Soon, I’m aboard the plane, crouched in the cramped space with the medic. “Do you have a neonatal bag valve mask?” I ask. “If we need to do the delivery en route, where is the best place to set up?” I slip my backpack off my shoulder, heavy with supplies: a field delivery kit, IV equipment, lifesaving hemorrhage medications, impossibly tiny tubing to slip into the neonate’s umbilical vein, sterile gloves… I run through scenarios in my head and practice their sequences as I used to do with organic chemistry equations back in my pre-med days at Queen’s – tiny plastic molecules flipping through my fingers, over and over.
Against the driving rain, the force of the engine pins me to my seat as the familiar, overwhelming smell of engine fuel pushes my 3am nausea up my throat. Hand pressed against my masked face, the small plane convulses as it becomes airborne, tossed side to side in the April storm. I can’t help it, but all I can think of is Alice and Henry, snug in their beds. I imagine what it would be like if they woke up to a reality of life without their Mom. It’s morbid, I know.
I squint intently at the pilots’ silhouettes in front of me in the cockpit. Framed by the light of the flight deck, I scrutinize the tension in their neck and shoulders. Are they worried yet? When should I start truly panicking? I had never been good at flying.

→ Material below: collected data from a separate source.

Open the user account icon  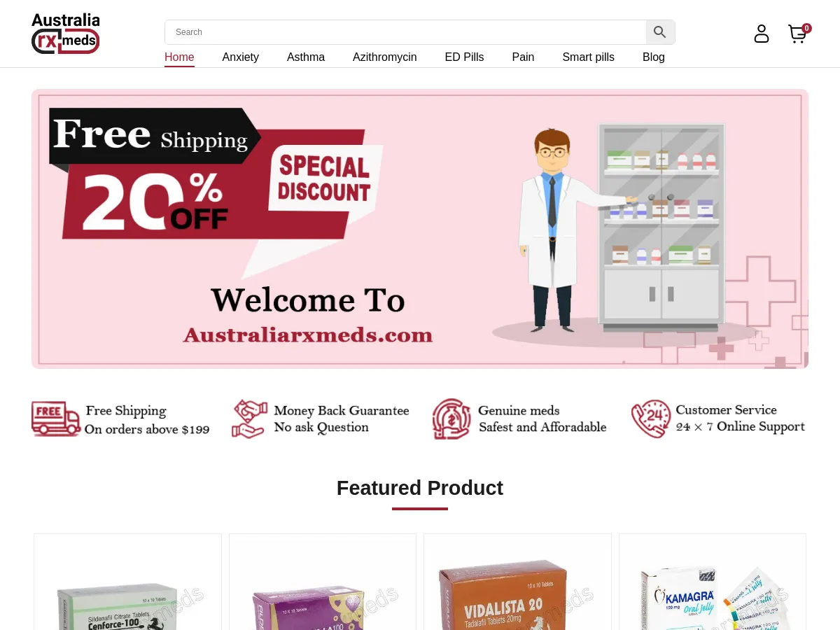click(762, 34)
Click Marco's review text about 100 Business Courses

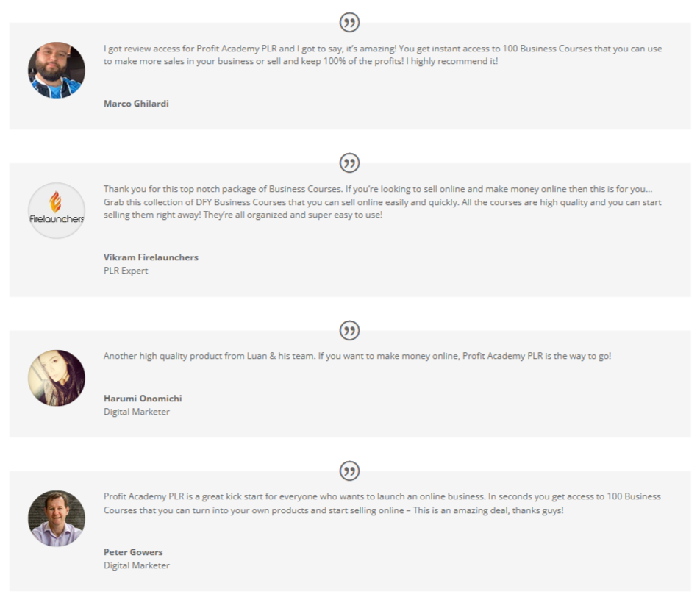click(382, 55)
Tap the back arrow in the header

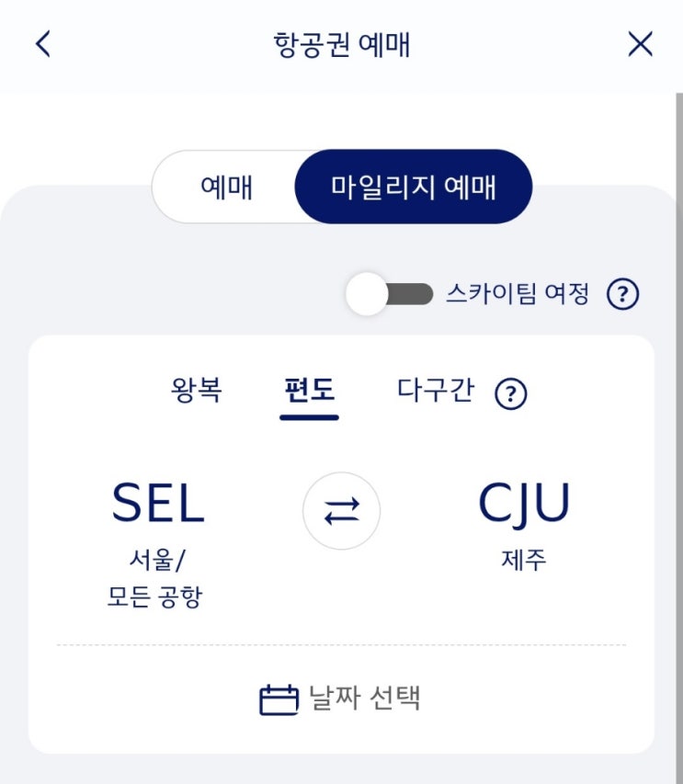(x=42, y=44)
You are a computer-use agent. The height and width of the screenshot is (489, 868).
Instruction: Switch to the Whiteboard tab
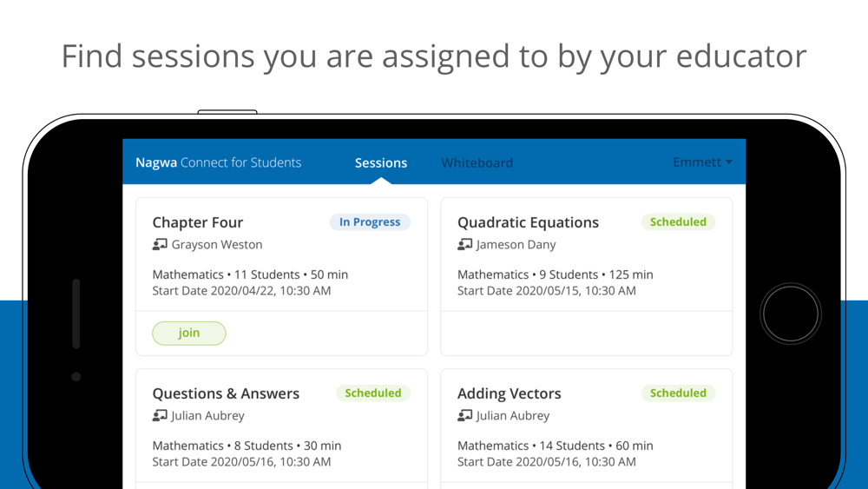point(477,162)
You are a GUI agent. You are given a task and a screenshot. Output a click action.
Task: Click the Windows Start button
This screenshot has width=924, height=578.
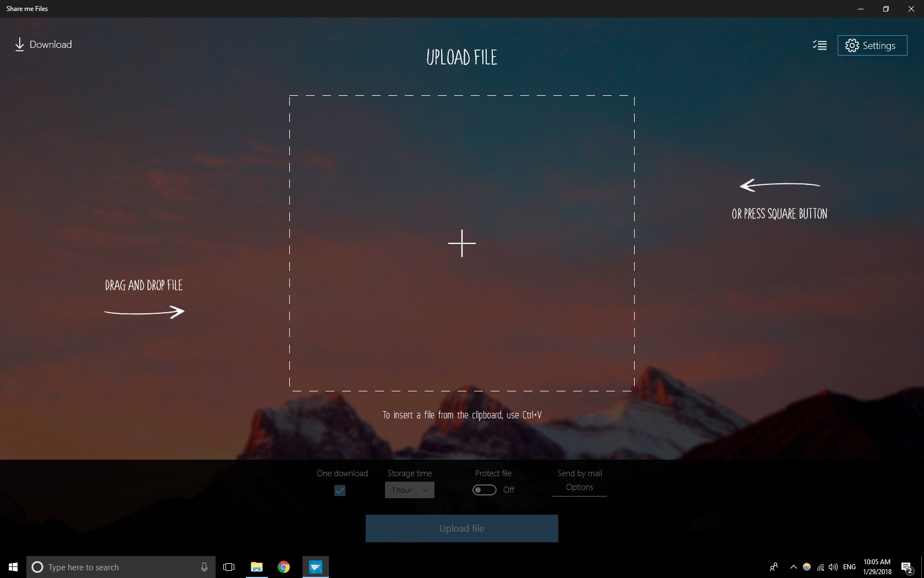click(13, 567)
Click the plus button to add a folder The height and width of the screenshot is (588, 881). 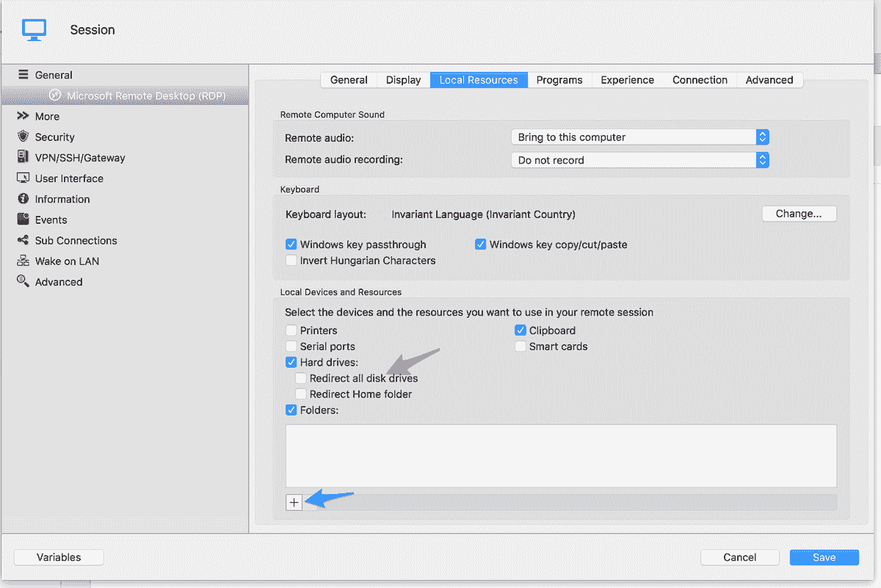[294, 501]
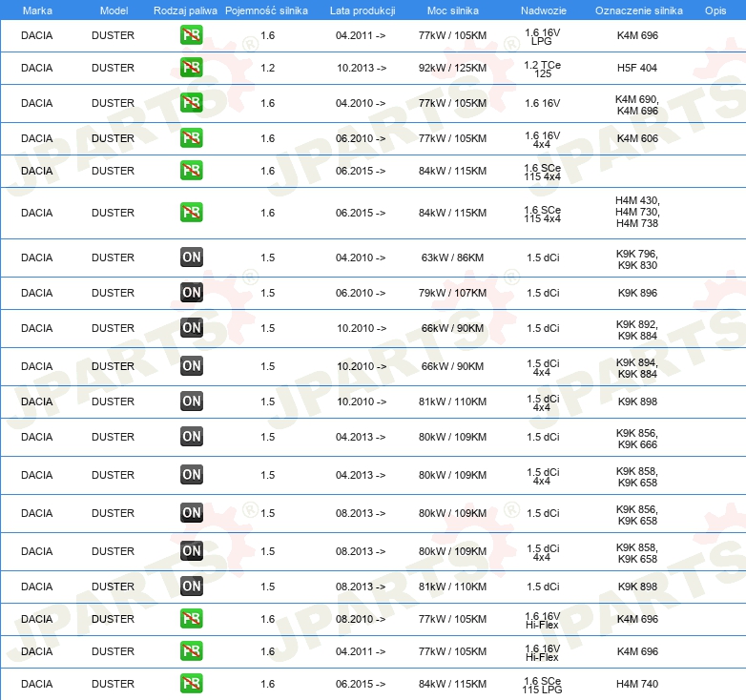746x700 pixels.
Task: Click the Opis column header
Action: click(715, 10)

Earlier that evening, after a long, busy clinic day, I had just settled into bed for the night. Through my cellphone, my colleague spoke: “The weather has finally cleared, but ORNGE only has a basic crew, no advance-care paramendics available. They need a doc to go with them. Could you go?”
For days, we had been trying to transport a woman from her home, fly-in community to Sioux Lookout for delivery. Close to her due date, there were no scheduled flights to safely bring her to hospital. As COVID cases raged through her community, all flights in and out had been cut off. A medivac was the only way, yet freezing rain had held up her transfer and now she was in labour. The nurses in the station were edgy – they were used to dealing with all sorts of harrowing situations, yet birth in the North was what scared them the most.
“In what circumstance would I consider doing a c-section here if I thought she was rupturing?” wondered the community physician and friend of mine during a conversation about the situation earlier that day. Once a womb had been scarred by a number of previous c-sections, like a ticking time bomb in labour, there was always a chance the scar would give way. Uterine rupture; rare, but catastrophic. A c-section would be lifesaving for both the mom and babe, but in the Station, without equipment, blood or training, it would be a futile and traumatizing maneuver.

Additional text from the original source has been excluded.